On another positive note, exports of Irish sheep meat registered a solid performance in 2012 where total value rose by 7% to €205 million. Seventy percent of our production was exported, the vast majority of which was destined for the EU market. Just over 42,000 tonnes were exported to over 24 individual markets across the globe in 2012. France and the UK continue to be our core export markets representing three quarters of our volume exports. Strong increases in shipments were recorded to Belgium, Germany and Sweden as exporters continue to secure new business and grow volume with existing customers. Despite the ongoing pressure on retail meat sales in Ireland, lamb held its own, with data from Kantar Worldpanel showing a rise of almost 4.5% for the 52 week period ending November 2012.
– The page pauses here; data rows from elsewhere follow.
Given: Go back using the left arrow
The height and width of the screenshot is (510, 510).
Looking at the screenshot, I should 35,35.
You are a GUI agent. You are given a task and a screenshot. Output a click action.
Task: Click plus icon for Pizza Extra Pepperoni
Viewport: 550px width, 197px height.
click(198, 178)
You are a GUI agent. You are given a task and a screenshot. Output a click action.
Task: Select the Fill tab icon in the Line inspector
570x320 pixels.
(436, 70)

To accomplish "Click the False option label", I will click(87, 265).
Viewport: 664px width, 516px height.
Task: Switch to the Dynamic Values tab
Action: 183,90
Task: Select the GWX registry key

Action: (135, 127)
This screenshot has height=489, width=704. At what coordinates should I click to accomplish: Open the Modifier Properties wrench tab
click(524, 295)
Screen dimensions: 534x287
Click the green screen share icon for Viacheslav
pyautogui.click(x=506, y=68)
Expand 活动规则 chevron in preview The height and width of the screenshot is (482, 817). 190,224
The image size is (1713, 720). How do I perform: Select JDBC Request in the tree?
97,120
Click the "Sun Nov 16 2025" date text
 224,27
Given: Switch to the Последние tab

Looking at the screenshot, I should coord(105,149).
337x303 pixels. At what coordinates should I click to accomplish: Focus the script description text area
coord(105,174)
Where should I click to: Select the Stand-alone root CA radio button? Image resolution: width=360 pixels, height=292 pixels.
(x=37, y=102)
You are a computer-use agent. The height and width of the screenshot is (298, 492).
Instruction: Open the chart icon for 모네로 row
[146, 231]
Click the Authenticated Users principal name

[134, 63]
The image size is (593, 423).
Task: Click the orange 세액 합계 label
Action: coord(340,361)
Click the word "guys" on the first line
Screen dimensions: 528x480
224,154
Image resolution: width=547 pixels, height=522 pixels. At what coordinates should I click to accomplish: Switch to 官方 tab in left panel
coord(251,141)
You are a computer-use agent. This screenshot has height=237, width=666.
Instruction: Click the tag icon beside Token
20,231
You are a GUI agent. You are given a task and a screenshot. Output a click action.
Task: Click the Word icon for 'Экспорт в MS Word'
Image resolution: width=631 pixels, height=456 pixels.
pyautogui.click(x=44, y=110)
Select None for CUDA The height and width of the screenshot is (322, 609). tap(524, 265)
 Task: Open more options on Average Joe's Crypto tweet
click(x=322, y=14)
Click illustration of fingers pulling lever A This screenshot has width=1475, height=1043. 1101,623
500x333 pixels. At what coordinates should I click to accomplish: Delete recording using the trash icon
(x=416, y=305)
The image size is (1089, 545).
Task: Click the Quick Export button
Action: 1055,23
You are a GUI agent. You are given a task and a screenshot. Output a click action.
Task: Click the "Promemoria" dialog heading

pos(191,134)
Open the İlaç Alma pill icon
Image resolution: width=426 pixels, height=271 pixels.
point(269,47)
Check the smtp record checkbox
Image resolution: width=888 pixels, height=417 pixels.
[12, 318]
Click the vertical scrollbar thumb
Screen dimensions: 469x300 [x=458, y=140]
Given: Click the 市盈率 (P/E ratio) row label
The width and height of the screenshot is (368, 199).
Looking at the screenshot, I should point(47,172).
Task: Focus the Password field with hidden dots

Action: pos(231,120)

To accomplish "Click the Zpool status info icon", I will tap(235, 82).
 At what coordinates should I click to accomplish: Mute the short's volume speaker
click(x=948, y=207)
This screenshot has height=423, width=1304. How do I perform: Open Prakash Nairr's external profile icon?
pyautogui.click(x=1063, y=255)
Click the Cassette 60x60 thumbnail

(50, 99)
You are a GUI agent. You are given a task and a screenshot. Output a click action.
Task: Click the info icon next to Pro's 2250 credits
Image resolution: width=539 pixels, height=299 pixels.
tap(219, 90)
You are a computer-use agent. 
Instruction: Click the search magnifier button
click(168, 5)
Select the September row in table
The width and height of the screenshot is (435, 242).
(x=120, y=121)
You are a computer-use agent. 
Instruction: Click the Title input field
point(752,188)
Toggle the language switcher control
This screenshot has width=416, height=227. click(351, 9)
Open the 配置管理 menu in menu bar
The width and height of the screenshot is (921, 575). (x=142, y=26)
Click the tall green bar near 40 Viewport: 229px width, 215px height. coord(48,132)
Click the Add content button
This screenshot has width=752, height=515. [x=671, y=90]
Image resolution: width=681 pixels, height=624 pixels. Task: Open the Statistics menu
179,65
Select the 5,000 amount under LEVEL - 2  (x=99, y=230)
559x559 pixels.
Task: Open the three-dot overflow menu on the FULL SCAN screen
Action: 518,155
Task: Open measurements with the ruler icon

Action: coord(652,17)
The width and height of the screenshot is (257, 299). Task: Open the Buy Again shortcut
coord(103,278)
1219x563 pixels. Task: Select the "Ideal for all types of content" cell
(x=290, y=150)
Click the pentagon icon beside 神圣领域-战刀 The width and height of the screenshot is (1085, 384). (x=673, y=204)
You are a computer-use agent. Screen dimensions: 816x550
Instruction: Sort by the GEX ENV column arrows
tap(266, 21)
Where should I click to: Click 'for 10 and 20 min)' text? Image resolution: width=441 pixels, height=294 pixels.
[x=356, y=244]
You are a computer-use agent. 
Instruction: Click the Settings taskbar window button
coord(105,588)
Tighter global supplies that characterised the sheepmeat markets in 2011/12 have eased slightly as global production edges up 1% to 13.6 million. Good pastures and favourable lambing conditions in Australia and New Zealand have reversed four years of declining output. Production in both countries is forecast to grow by 3-5% this year. Due to the ongoing austerity in Europe and with an increase in the availability of cheaper lamb from the southern hemisphere, in comparison with 12 months ago, the price differential between New Zealand and EU lamb has been widening since summer 2012. The carryover of UK hoggets into 2013 has also put downward pressure on prices in the early months of 2013.

Today’s consumer seeks value and is prepared to switch to a cheaper protein option. Lamb is perceived as a relatively expensive meat and Bord Bia promotion campaigns play an important role in positioning lamb as a preferred choice. Increasing the frequency of purchase of Irish lamb and encouraging shoppers to look for the Bord Bia Quality Mark on-pack when shopping will be the key objective of the Bord Bia 2013 lamb promotions. Promotional activities will include radio advertising, which will be undertaken around Easter, announcing the arrival of early season lamb amongst consumers. Similarly, a series of promotional activities to include PR, publicity and in-store activities will be undertaken to coincide with peak availability of new season lamb. The TV advert highlighting the unique flavour of Irish lamb due to our ideal climate will play a central role in our 2013 promotions.

Overall numbers of lamb producers in the Bord Bia Lamb Quality Assurance Scheme (LQAS) stand at just over 9,300, which roughly equates to 45% of our national throughput. I recently launched the Sheep Technology Adoption Programme (STAP), which I believe will be a key element in driving the ambitious target for the sheepmeat Sector in Food Harvest 2020. The STAP is intended to provide participants with the knowledge and the skills necessary to improve on-farm technical efficiency in a number of key areas. The sheep sector is a key part of the Agrifood sector, especially in marginal land areas and there is huge scope to improve farm incomes through focusing on issues such as grassland management, financial management, breeding, health and welfare and environmental efficiency. The STAP provides an opportunity to grow the membership base of the LQAS amongst lamb producers, while also promoting the adoption by farmers of best practice in the various aspects of sheep farming. I have allocated €3 million to the STAP for 2013, with a maximum payment of €1,000 per participant. Though the Grassland Sheep Scheme was due to expire at the end of 2012, I decided to extend it for another year and am providing some €14 million for this purpose in 2013. The scheme will be funded from unspent Single Farm Payment funds. I am also providing for a continuation of the sheep fencing scheme in the amount of €3 million this year to enable many farmers in the sheep sector to complete the necessary investment works in order to maintain competitiveness and introduce increased efficiencies on their farm and so secure the future of their enterprises. I am confident that all of these initiatives will be of significant assistance in developing a strong and sustainable sheep sector for the future.